__Try it__: Your reply should consist only of the lines from the one holding "Click the refresh icon in title bar" to the last line of the data below, written out exactly and without pictures.

━━━━━ Data extract

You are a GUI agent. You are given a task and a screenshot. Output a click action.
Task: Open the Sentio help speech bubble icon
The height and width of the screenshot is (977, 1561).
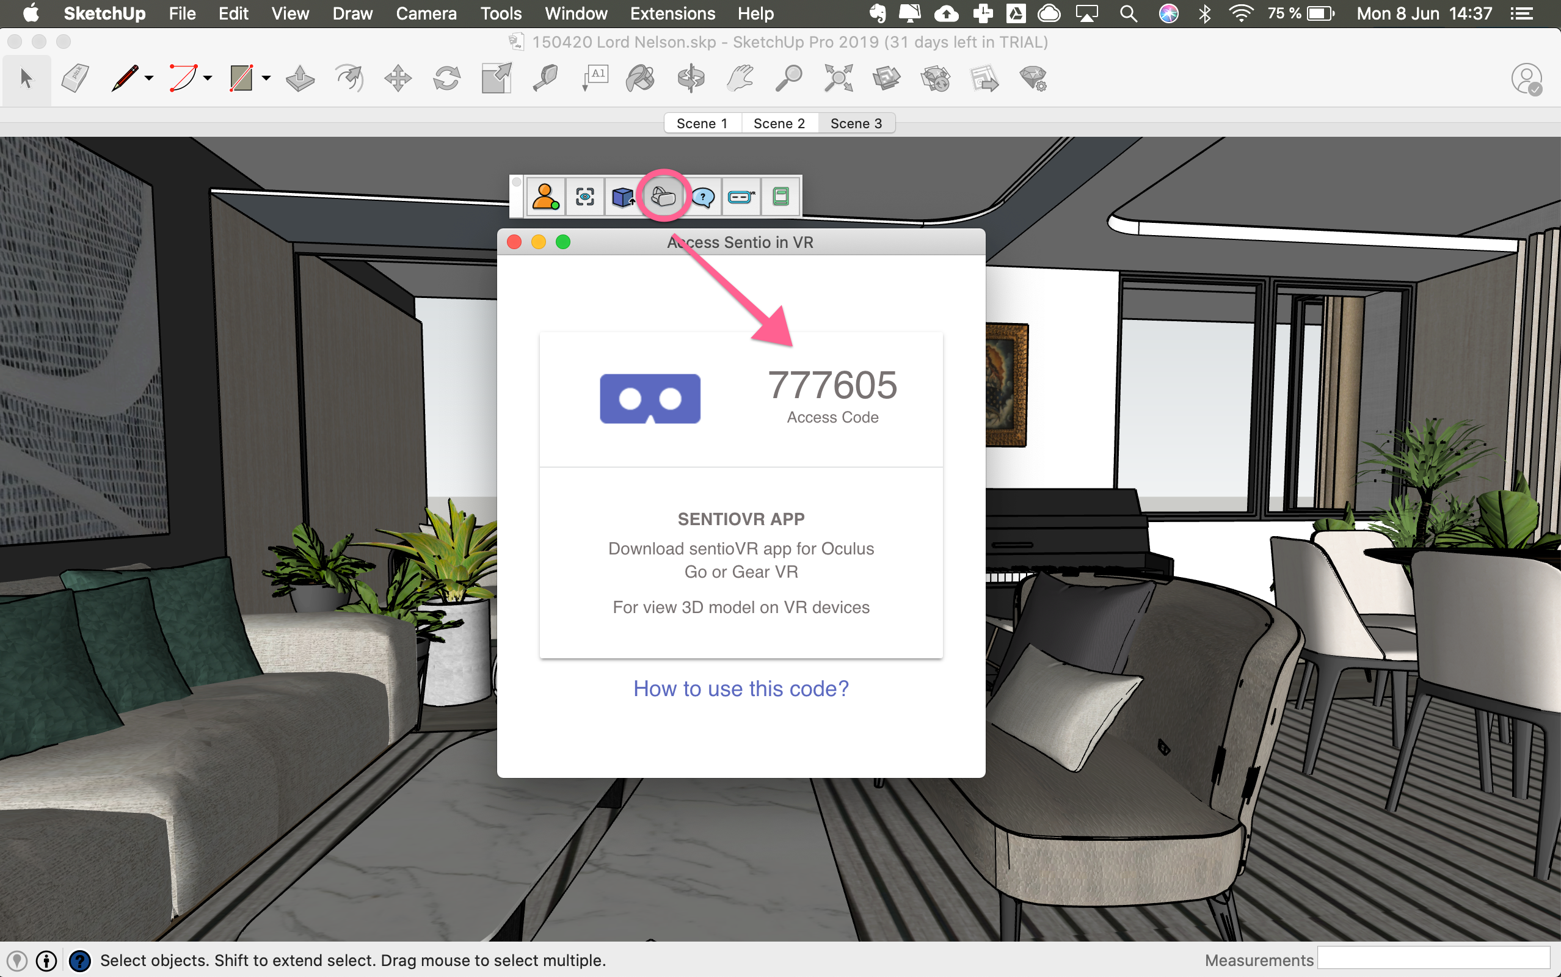[702, 196]
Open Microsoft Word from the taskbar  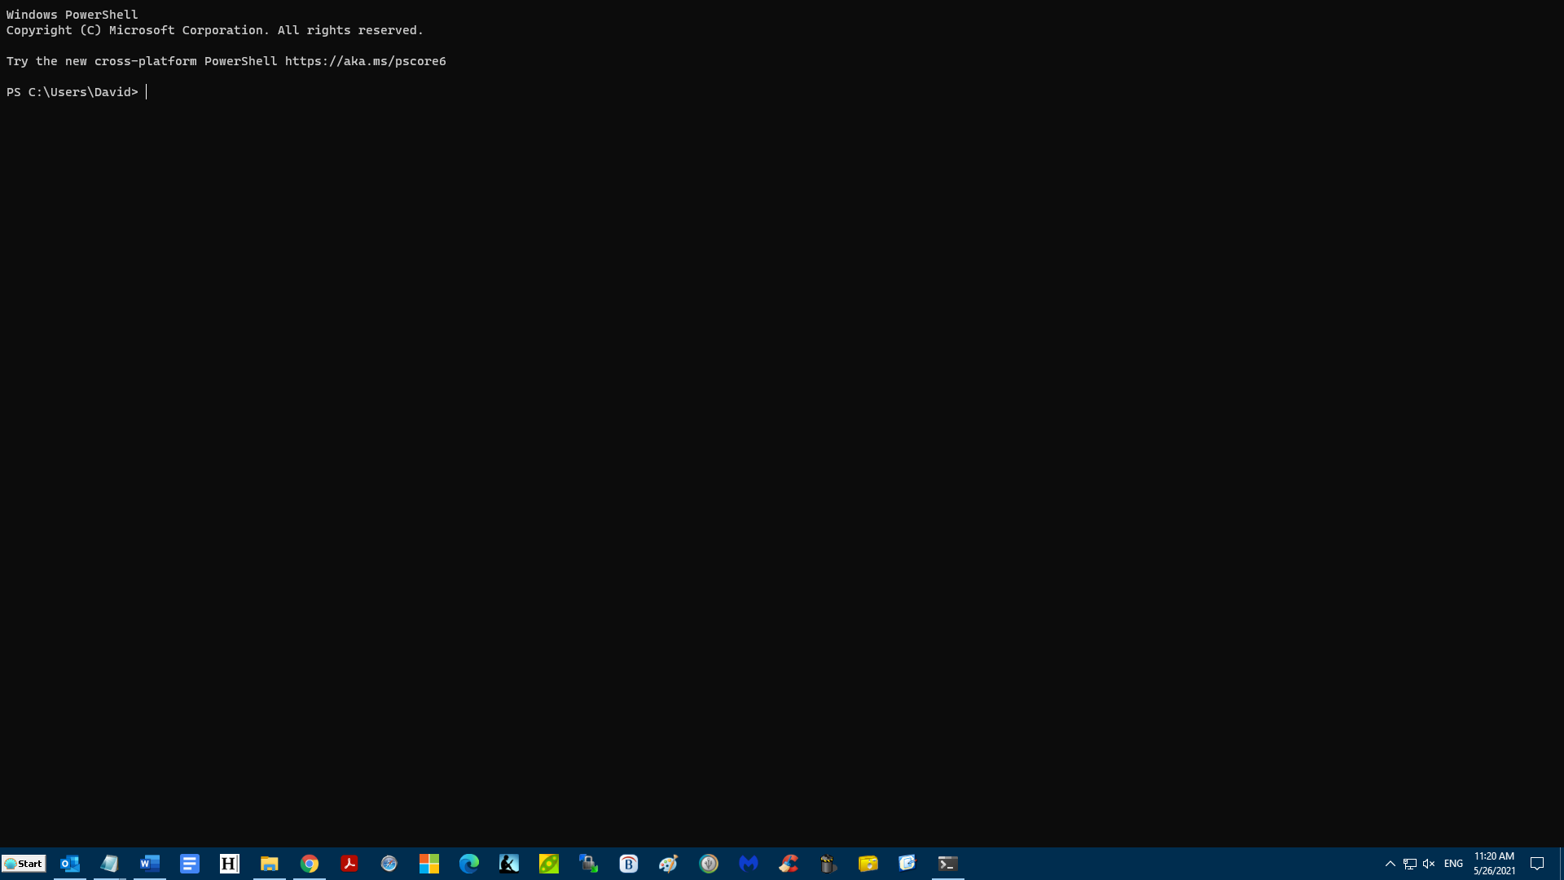[x=150, y=864]
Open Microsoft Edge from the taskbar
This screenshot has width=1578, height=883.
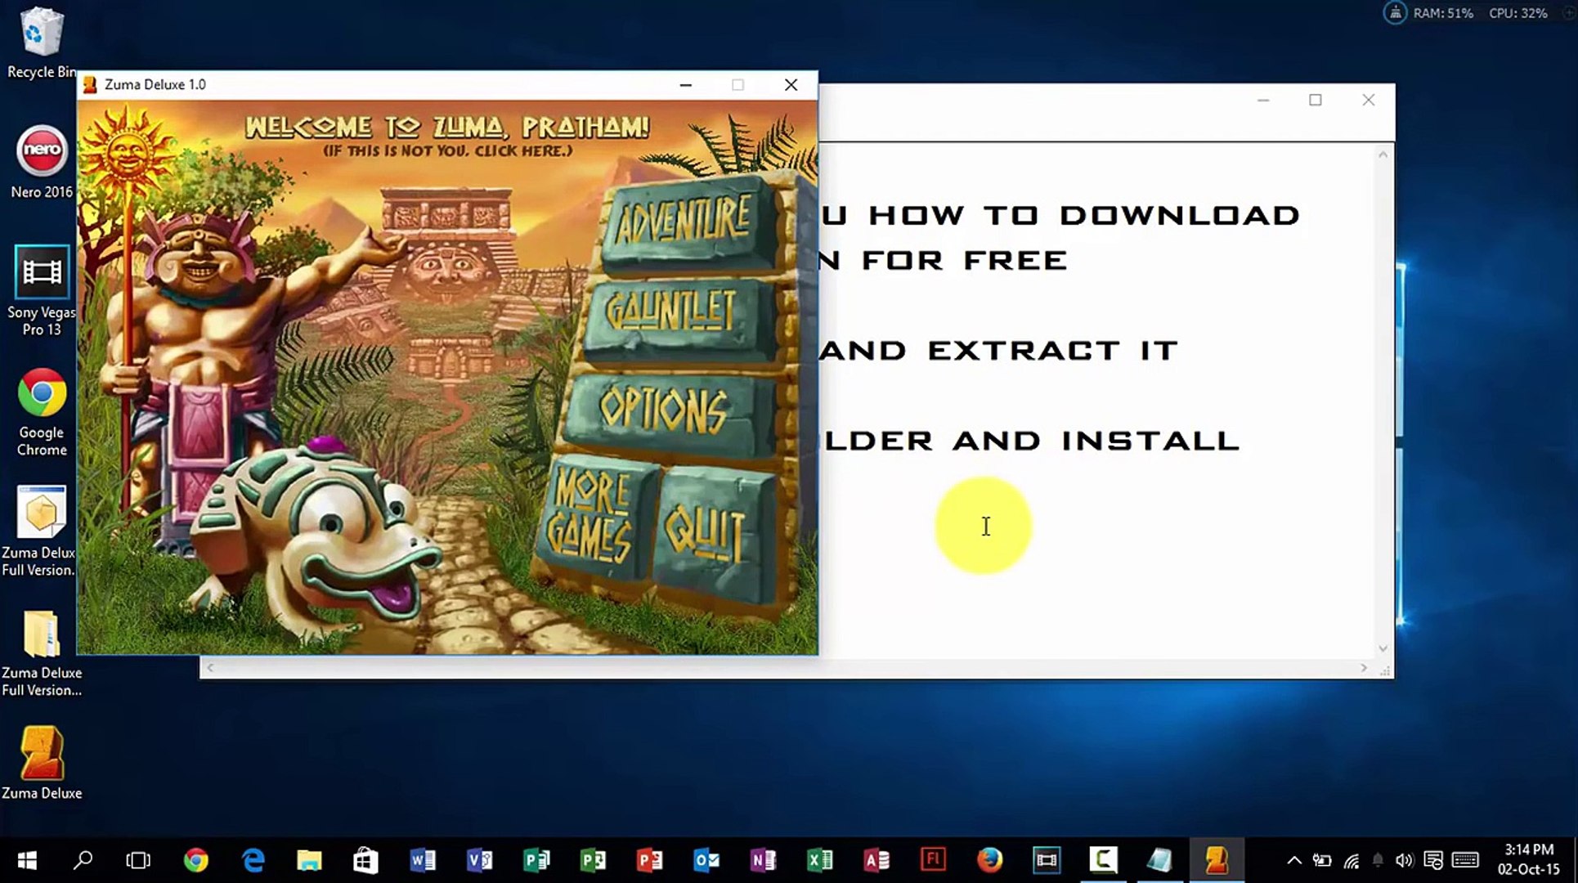(253, 860)

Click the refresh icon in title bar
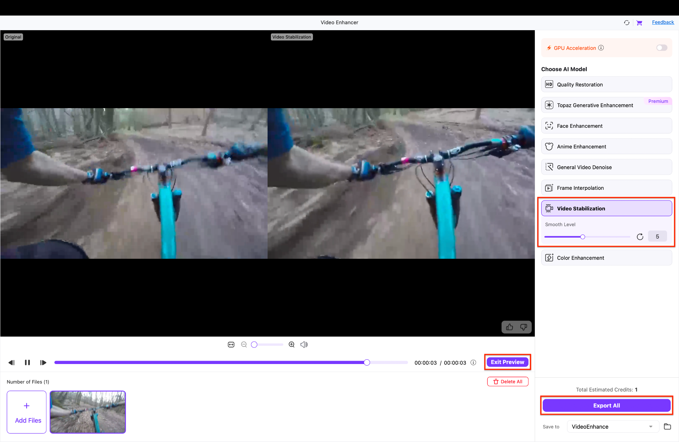pos(627,23)
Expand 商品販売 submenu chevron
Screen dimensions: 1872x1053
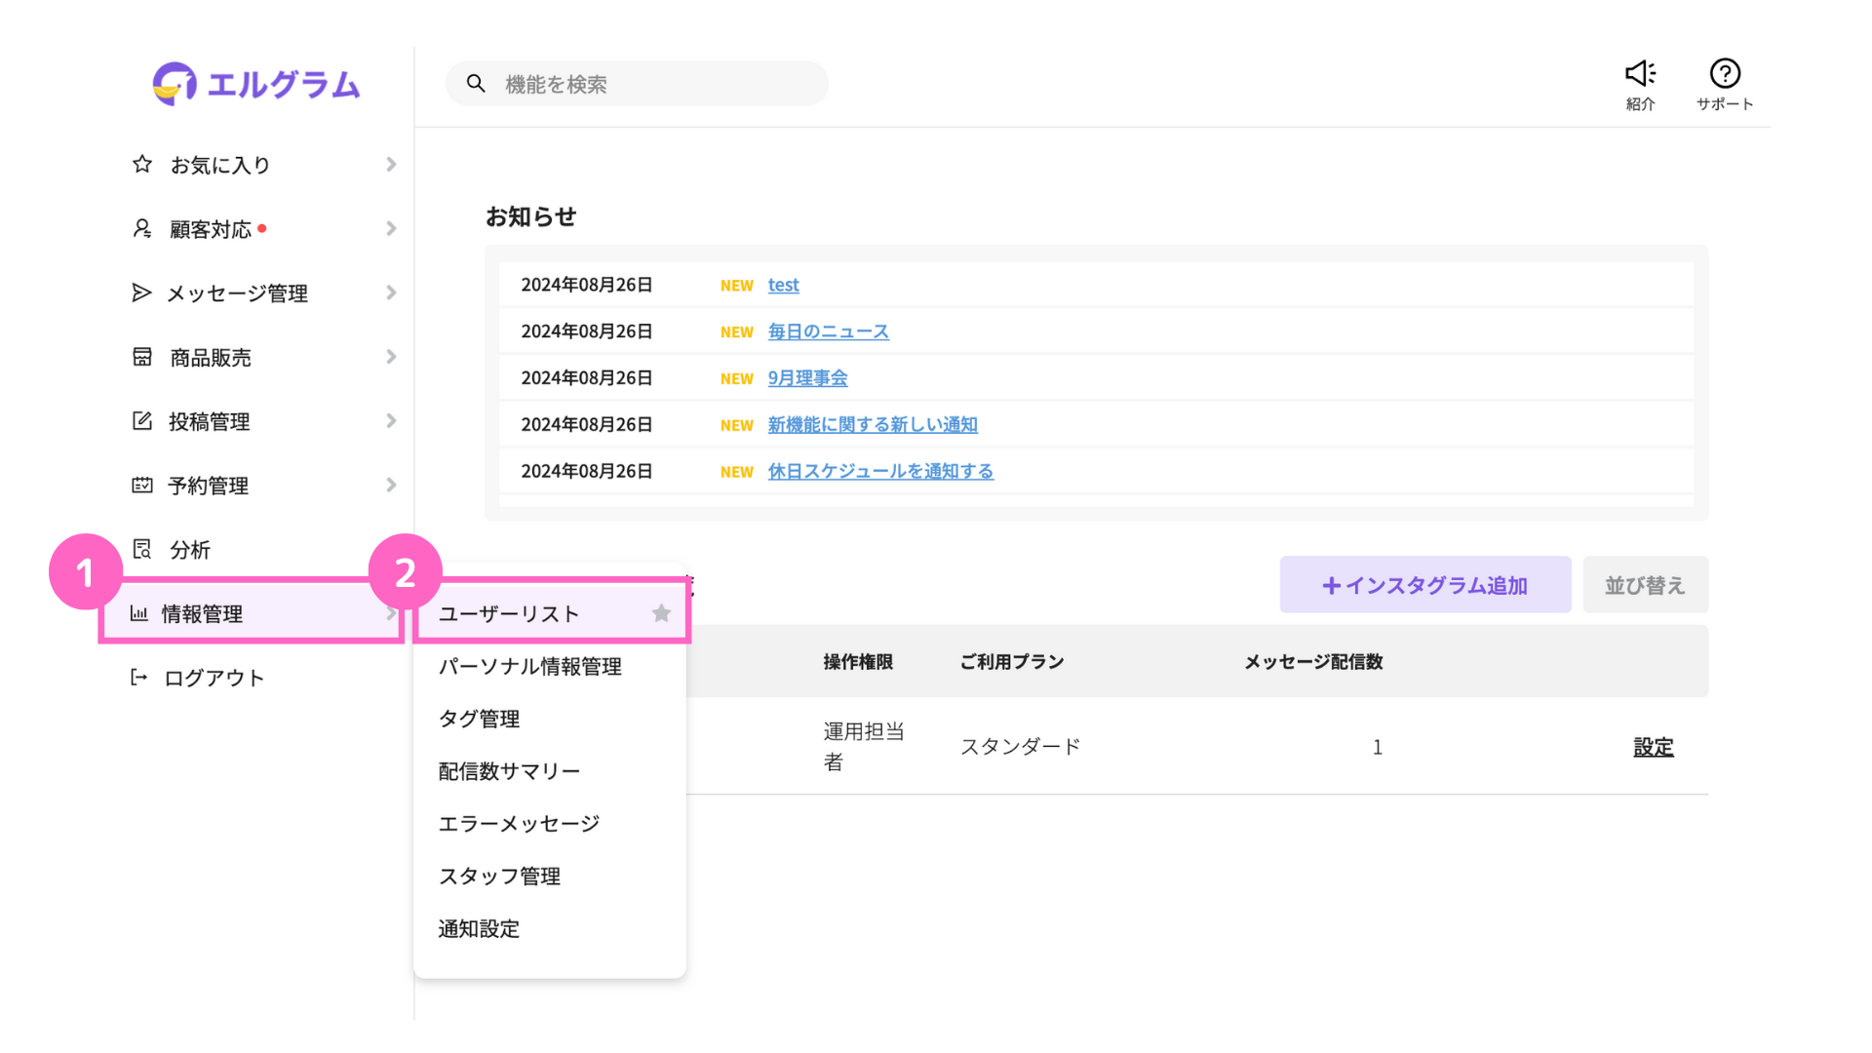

━━━━━━━━━━

__Output of the exercise__:
Click the refresh icon in title bar
pos(627,23)
Expand 商品販売 submenu chevron
Screen dimensions: 1872x1053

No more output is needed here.